AI pause advocates often say they are pro-technology and pro-economic growth, and that they simply make one exception for AI because of its unique risks. But this reasoning will grow less credible over time as AI comes to account for a larger and larger share of economic growth.
Simple growth models predict that AI capable of substituting for human labor will raise economic growth rates by an order of magnitude or more. If that's right, then AI will eventually be driving the vast majority of technological innovation and improvements in the standard of living. Stopping AI really would be like halting technology itself, because you would be shutting off the source of nearly all growth.
This suggests that proposing to pause AI today is like proposing to pause electricity in 1880: yes, electricity is technically just one technology among many, but pausing it would threaten to shut down progress on most of the others.
I also question the premise that AI is unique in its risks. Pause advocates argue that, apart from perhaps nuclear weapons, AI is the first technology to threaten the survival of the human species. But the boundary around "human species" is arbitrary. It only fails to feel that way because, for us today, the human species seems synonymous with the whole world. Replacing us feels like ending the world.
Yet a hunter-gatherer tribe might just as easily feel the same way about themselves and their way of life. To them, the development of agriculture would feel like an existential risk. It would, from their point of view, be a threat to everything that matters.
In reality, the world is much larger than either hunter-gatherer tribes or even the human species. By developing AI, we are bringing into existence a new class of sapient beings, ones who will inhabit the world alongside us. I predict that we will coexist with them peacefully, and I welcome efforts to make that outcome more likely. But peaceful or not, the outcome matters for them too. We are not the only people in the story.
In the future, the vast majority of interesting and valuable events will likely occur between digital people, not between the more limited biological ones. The vast majority of relationships, discoveries, adventures, acts of kindness, and feelings of joy will take place within an artificial world, one to which the label "human" may no longer cleanly apply.
In such a world, insisting that the human species represents everything that matters will be like insisting that hunter-gatherers represent the whole world. That may have felt like a reasonable claim 12,000 years ago, but today it would sound silly.
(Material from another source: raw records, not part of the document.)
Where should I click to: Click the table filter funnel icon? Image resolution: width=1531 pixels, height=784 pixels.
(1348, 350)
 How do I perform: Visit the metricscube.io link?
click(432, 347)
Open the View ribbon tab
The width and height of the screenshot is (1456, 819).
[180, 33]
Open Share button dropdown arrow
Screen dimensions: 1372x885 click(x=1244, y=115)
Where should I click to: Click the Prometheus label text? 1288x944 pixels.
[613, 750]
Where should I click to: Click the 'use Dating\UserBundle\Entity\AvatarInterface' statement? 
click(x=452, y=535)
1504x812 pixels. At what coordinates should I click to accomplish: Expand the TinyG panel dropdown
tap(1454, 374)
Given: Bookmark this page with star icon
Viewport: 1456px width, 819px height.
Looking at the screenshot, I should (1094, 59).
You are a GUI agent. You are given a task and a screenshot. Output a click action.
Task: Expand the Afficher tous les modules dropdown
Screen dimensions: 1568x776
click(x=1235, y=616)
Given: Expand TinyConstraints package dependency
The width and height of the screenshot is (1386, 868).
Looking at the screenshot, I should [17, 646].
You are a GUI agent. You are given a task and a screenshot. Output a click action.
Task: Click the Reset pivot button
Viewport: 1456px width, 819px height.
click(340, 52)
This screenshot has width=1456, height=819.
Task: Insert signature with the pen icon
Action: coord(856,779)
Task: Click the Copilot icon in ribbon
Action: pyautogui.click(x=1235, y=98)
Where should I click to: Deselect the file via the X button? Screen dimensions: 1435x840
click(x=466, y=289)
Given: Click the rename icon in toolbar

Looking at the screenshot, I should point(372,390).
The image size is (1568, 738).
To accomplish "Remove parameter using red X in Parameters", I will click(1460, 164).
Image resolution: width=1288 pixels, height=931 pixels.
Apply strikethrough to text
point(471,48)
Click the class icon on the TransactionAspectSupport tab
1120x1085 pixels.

Whether we like it or not, technology has always posed massive risks to "the world". AI is not the first technology to do this, and it will likely not be the last. The only difference is that this time, technology threatens the world that people alive today grew up in. Just as our ancestors experienced before us, we face the prospect of losing the world we know in exchange for material progress and prosperity. I am happy to take that trade, just as I am glad my ancestors took it in theirs.